ТЕКСТ ДОКУМЕНТА

Лев Анисов - Третьяков
Новое дело движения выставок по России связывало нас в одну небольшую и тесную группу. Ге, Крамской и я были членами Правления, то есть вели все дело».
2 ноября 1870 года был утвержден устав Товарищества. А через год в залах Академии художеств открылась первая выставка передвижников.
«Теперь поделюсь с Вами новостью, — писал 6 декабря 1871 года И. Н. Крамской Федору Васильеву. — Мы открыли выставку с 28 ноября, и она имеет успех, по крайней мере весь Петербург говорит об этом. Это самая крупная городская новость, если верить газетам. Ге царит решительно. На всех его картина произвела ошеломляющее впечатление. Затем Перов, и даже называют вашего покорного слугу».

ИСХОДНЫЕ ДАННЫЕ
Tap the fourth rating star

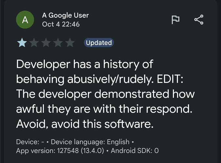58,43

ЗАДАНИЯ
A. Перепишите без изменений фрагмент текста о передвижниках, начиная со слов «Лев Анисов - Третьяков» и заканчивая словами «первая выставка передвижников.».
B. Какого числа, по тексту о передвижниках, был утвержден устав Товарищества?

ОТВЕТЫ ПО ЗАДАНИЯМ
A.
Лев Анисов - Третьяков
Новое дело движения выставок по России связывало нас в одну небольшую и тесную группу. Ге, Крамской и я были членами Правления, то есть вели все дело».
2 ноября 1870 года был утвержден устав Товарищества. А через год в залах Академии художеств открылась первая выставка передвижников.

B. 2 ноября 1870 года.